TRY IT ::
Wherever a line of the data contains "heading", copy that line.

# # #

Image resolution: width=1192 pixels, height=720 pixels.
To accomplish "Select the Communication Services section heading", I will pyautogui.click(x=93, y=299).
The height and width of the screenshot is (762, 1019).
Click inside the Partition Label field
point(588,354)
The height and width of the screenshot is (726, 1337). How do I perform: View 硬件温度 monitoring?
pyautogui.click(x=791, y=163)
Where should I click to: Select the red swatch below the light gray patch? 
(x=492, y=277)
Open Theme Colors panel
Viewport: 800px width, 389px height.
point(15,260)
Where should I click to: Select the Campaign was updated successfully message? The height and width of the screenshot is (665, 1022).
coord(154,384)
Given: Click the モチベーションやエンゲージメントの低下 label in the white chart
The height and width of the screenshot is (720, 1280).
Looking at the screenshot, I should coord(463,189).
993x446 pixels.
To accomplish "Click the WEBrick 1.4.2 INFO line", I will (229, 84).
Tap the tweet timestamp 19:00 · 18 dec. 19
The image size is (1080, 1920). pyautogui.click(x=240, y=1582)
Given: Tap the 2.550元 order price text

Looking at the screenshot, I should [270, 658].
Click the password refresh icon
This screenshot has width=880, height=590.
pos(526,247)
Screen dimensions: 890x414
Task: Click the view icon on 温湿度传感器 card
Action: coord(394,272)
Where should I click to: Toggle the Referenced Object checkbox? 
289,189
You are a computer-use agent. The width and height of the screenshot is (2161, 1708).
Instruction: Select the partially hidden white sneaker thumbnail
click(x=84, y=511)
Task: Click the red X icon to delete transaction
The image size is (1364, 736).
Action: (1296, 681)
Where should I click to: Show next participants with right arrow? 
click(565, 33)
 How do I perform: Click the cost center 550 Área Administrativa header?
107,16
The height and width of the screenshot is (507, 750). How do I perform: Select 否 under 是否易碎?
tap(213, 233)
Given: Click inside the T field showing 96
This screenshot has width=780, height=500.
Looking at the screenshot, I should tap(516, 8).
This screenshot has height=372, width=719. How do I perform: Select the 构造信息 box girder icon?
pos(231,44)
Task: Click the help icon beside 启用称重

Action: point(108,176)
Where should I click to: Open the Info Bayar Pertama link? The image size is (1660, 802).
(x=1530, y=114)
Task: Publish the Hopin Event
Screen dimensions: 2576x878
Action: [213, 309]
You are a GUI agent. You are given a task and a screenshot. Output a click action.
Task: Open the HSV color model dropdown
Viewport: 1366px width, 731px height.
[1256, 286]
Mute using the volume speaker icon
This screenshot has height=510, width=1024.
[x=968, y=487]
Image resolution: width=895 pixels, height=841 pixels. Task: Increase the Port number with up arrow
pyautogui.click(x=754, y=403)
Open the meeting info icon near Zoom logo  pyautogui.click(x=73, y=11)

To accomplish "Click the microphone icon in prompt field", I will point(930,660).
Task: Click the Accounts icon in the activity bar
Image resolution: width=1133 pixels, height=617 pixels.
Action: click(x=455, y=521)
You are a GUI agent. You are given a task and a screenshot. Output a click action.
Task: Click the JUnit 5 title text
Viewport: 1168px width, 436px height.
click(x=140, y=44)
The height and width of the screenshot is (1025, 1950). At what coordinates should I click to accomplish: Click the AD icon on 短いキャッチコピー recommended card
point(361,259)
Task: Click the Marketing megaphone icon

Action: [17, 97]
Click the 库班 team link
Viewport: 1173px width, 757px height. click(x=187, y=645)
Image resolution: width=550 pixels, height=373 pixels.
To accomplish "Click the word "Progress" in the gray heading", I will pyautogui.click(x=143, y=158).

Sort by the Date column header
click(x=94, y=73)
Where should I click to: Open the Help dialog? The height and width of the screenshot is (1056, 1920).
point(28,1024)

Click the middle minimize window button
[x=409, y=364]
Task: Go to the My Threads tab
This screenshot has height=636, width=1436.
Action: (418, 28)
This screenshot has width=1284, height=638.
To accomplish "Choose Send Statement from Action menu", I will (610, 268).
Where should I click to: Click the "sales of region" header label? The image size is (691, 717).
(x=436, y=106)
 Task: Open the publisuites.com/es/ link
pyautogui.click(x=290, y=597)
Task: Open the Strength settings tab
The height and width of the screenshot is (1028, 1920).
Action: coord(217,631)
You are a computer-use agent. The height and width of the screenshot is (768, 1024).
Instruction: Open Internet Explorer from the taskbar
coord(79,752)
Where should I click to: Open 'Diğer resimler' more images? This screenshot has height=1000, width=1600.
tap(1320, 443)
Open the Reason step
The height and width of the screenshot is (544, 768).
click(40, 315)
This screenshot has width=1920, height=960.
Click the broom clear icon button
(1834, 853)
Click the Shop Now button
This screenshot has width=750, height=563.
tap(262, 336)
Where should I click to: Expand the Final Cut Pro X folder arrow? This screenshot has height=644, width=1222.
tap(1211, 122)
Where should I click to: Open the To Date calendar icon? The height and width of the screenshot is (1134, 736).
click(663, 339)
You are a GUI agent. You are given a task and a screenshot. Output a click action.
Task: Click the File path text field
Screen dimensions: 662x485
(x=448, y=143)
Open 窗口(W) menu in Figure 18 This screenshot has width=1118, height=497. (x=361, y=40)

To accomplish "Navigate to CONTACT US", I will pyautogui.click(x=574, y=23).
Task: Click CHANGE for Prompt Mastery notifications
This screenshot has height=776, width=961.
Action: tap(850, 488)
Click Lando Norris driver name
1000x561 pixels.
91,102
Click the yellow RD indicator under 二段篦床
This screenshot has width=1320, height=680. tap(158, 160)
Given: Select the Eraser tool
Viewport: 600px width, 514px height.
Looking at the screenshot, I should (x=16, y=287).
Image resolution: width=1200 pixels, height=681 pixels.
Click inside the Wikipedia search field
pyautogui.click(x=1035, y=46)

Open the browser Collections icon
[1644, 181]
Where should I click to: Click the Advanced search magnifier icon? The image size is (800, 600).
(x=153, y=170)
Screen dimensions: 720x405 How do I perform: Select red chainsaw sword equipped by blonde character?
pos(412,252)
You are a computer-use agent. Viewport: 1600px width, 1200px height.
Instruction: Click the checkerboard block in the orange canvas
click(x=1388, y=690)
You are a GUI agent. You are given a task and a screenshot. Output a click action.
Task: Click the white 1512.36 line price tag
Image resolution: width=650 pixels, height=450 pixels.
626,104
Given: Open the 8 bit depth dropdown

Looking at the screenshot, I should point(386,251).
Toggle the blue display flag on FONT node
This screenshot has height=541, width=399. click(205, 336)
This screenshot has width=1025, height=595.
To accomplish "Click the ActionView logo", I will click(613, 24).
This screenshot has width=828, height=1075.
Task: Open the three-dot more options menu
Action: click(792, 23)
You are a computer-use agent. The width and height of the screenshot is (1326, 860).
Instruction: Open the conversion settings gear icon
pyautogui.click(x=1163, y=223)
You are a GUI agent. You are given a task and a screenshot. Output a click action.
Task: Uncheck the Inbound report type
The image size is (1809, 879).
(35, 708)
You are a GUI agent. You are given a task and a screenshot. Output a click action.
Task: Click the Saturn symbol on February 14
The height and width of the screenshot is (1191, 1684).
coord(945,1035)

# # #

SOLUTION TO THIS TASK ::
To accomplish "Select the Communication Services section heading", I will pyautogui.click(x=93, y=299).
To accomplish "Click the word "Progress" in the gray heading", I will pyautogui.click(x=143, y=158).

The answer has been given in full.